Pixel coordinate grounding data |
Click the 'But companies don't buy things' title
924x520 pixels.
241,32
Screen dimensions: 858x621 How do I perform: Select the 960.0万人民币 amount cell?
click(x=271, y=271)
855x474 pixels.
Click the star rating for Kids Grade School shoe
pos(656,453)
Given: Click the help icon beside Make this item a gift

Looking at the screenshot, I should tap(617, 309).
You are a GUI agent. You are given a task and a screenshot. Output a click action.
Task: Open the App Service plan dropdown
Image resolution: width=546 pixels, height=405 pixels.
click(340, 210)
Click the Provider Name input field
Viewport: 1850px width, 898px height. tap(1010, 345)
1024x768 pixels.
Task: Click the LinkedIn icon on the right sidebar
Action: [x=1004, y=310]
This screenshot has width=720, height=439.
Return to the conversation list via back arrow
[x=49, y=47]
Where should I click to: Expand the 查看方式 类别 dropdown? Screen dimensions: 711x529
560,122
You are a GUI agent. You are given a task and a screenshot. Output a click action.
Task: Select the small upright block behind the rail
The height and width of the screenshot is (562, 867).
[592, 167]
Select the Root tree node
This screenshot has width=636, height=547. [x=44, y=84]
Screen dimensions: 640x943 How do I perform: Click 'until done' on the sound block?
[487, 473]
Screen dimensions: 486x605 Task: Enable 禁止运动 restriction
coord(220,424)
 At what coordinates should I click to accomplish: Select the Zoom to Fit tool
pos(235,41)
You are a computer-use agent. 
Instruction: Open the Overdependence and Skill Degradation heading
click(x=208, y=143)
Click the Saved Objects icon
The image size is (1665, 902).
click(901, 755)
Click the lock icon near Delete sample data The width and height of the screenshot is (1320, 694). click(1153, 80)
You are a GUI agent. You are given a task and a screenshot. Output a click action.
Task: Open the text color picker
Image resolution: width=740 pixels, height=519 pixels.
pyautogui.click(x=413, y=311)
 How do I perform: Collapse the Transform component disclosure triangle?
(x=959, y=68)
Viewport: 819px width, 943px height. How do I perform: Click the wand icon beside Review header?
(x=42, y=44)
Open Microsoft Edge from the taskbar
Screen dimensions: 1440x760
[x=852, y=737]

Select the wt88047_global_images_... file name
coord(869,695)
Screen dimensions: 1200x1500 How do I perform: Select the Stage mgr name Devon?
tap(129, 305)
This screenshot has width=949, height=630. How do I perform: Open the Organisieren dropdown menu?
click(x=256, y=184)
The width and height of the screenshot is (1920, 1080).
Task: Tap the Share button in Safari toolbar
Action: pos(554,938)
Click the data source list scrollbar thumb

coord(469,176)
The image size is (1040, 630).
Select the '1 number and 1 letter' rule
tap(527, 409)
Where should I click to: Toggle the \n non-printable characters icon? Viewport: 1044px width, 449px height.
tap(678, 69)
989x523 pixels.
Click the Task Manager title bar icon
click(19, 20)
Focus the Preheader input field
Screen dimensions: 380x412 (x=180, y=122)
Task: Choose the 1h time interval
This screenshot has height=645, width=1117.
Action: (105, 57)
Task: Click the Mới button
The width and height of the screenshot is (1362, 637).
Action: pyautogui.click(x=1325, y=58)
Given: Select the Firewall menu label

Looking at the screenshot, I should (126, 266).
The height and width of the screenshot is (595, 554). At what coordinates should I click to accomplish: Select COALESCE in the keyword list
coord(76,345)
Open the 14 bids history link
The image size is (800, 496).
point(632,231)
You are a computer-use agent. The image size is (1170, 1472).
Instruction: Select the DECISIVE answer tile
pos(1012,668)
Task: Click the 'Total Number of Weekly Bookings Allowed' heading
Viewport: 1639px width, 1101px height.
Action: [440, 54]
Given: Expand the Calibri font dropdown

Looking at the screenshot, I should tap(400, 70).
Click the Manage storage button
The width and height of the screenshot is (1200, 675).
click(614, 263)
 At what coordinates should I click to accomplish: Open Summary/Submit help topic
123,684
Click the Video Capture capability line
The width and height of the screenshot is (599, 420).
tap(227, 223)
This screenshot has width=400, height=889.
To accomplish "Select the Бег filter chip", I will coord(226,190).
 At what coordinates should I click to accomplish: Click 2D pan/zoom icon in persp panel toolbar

What is needed | Once you have identified the lines above that contain "computer", copy each of them.

The completed task |
You are a computer-use agent. 
You are a computer-use agent. The image size is (1170, 1472).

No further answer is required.